背中に2本の剣をさしている、双剣士ジョブ。
深海のように真っ青なアイコンの隣には、【ノルド】と名前が浮かんでいた。
女戦士は、思わずリンゴジュースをこぼしてしまった。
さっき入って来たときはいなかったのに。
いつの間にか双剣士がすぐそこにいた。
しかも、一体どういうつもりなのか、女戦士のチャットにも返事してくれていない。
女戦士には目もくれずに、こっそり席に座って話を聞いている。
「はっ、ひょっとして」
女戦士は、はっとした。
そう言えば、女戦士がゲーミングカビゴンをねだった相手は、最初は双剣士だった。
その双剣士が手が離せないから魔法使いに依頼して、結果的に魔法使いが逮捕されるようなことになったのだ。
仲間が逮捕されるきっかけを作ってしまったのだ。
ひょっとすると、いつものように女戦士と軽々しく話ができるような心境ではないのかもしれない。

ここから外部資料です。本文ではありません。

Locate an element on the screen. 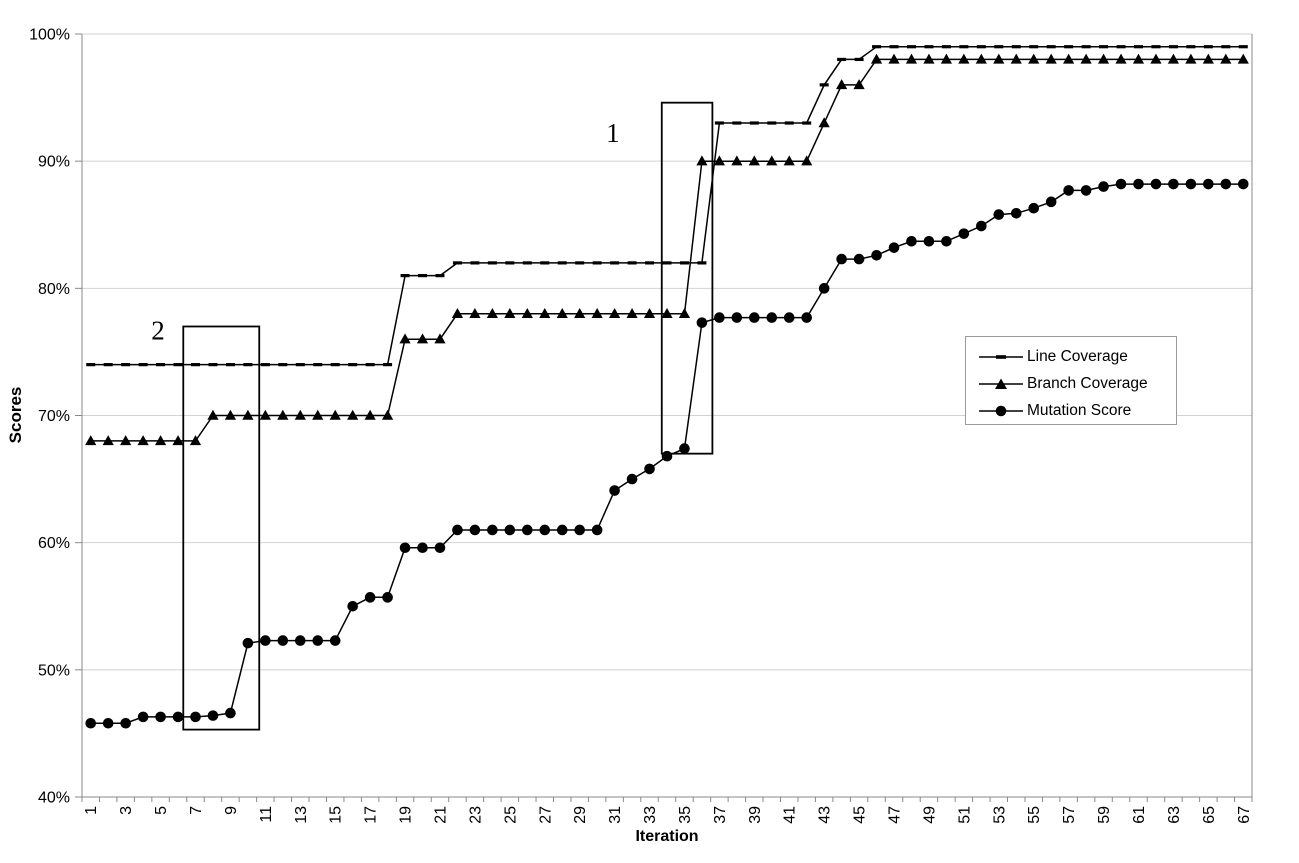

さらに、風邪で休んでいるはずの先輩2人と出くわしてしまったら。
これはマズい現場に遭遇してしまったのでは。
直感が働いた女戦士は、双剣士のフォローに入った。
「えー、その後輩のひと、可哀そうじゃない?」
「あ、大丈夫、大丈夫。俺の方は、おなじゼミに同期が1人いるから。きっとそいつが面倒見てくれてるよ。後輩のレベルアップにも、ちょうどいいんじゃない?」
「そうそう~、私の方も同じゼミに同期が1人いるのよ~。後輩君ひとりだと心配だけど、その人がいれば何とかなるわよ~」
「いやー、偶然ってあるもんだなー」
「ほんとそうよね~」
あははは、と笑いかわす、ドルイドとカメラボーイ。
女戦士は胃がキリキリ痛む気がした。
どうしてこの2人はこんなに勘が鈍いのか。
どう考えても知り合いだった。
こんな会話をして、すぐそこに後輩がいると思わないのか。
双剣士は、何も言わずに席から立ち上がると、冒険者ギルドの酒場から出て行った。
「……り、リーダー……ごめん、私、ちょっと用事できた!」
騎士団長アスレの事も気になるが、双剣士も気になる。
女戦士は、迷った末に、その後を追う事にしたのだった。